### Directions for this task:
The records below are to be repeated exactly, and their pictures left out.

### Records for the task:
• • • •

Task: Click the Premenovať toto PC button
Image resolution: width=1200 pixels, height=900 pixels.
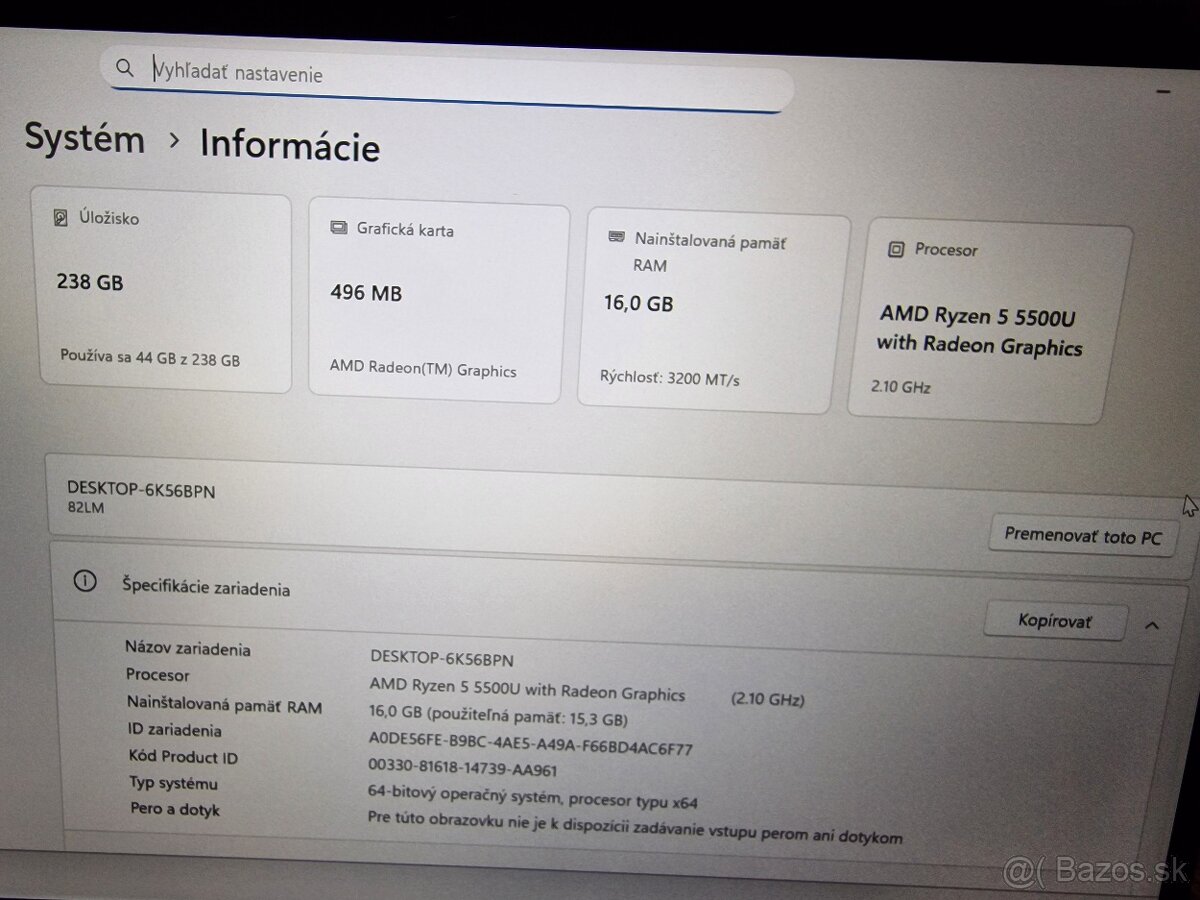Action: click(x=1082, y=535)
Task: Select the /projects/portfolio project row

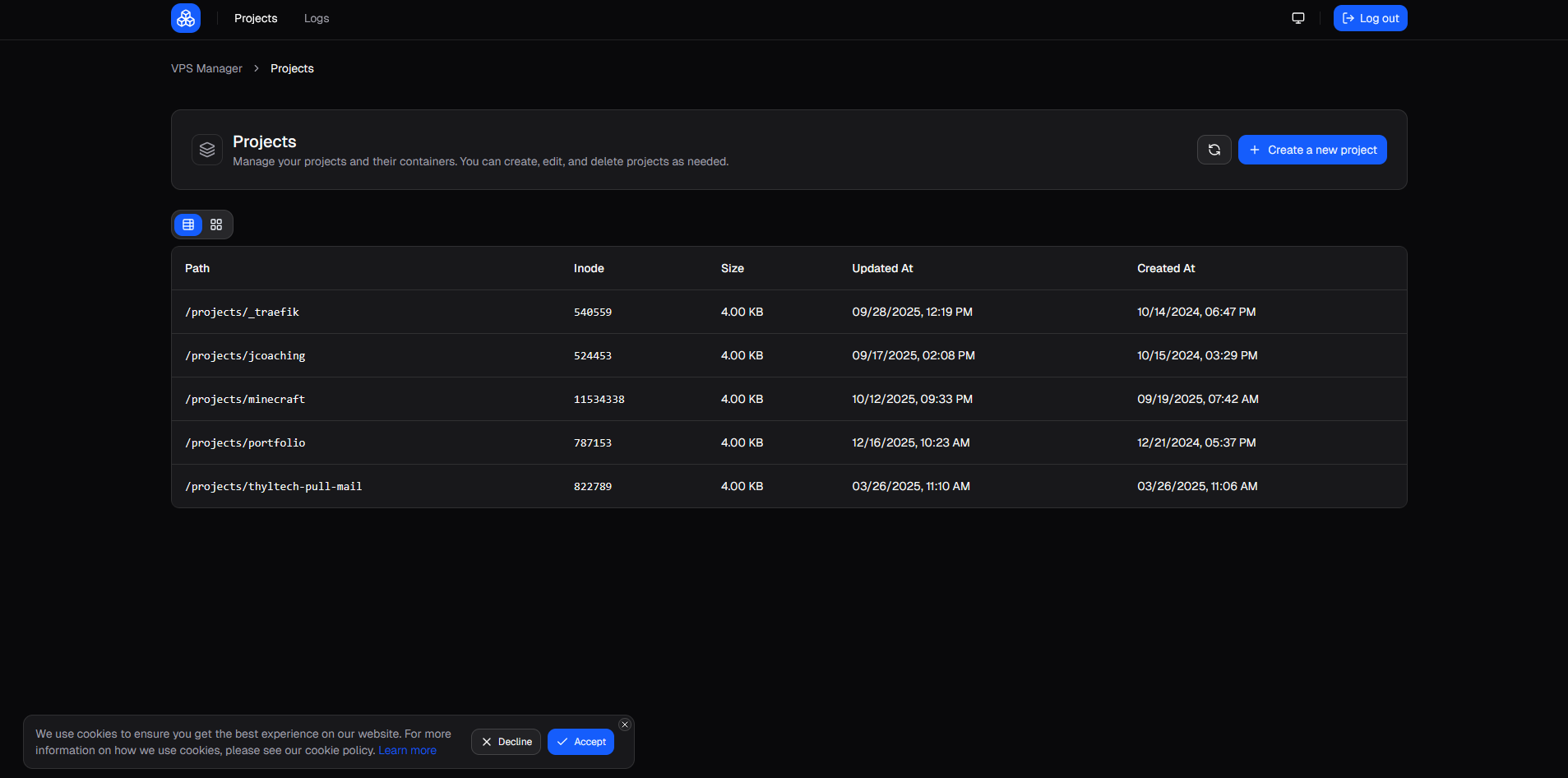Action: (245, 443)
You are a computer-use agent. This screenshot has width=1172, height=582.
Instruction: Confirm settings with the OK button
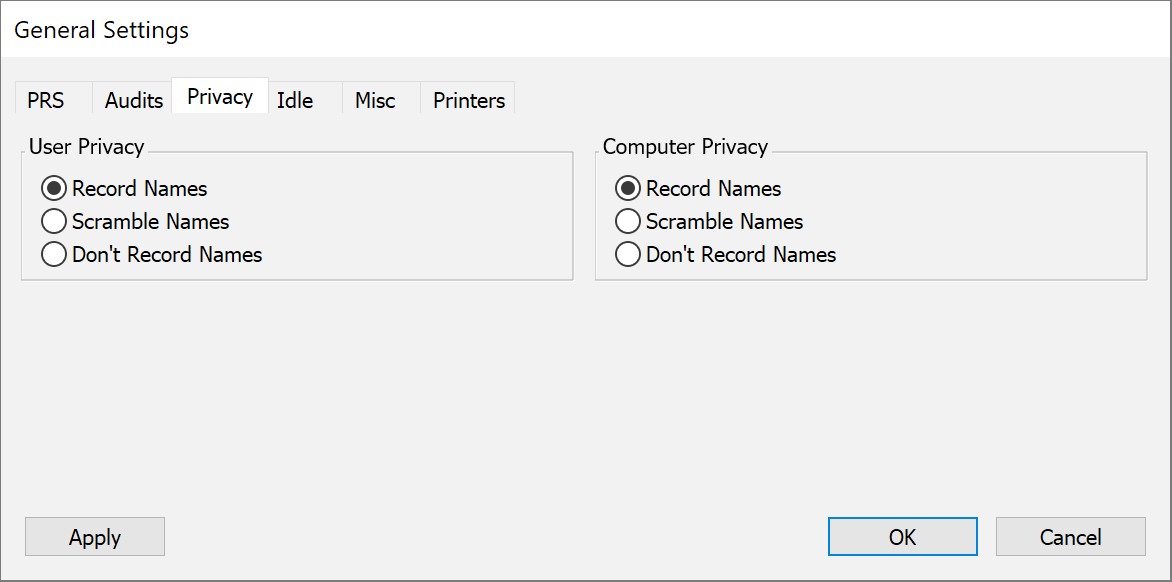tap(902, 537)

• • • •

### Answer box:
Task: Click the Premenovať toto PC button
Image resolution: width=1200 pixels, height=900 pixels.
Action: click(x=1082, y=535)
Task: Select the /projects/portfolio project row

Action: (245, 443)
You are a computer-use agent. This screenshot has width=1172, height=582.
Instruction: Confirm settings with the OK button
tap(902, 537)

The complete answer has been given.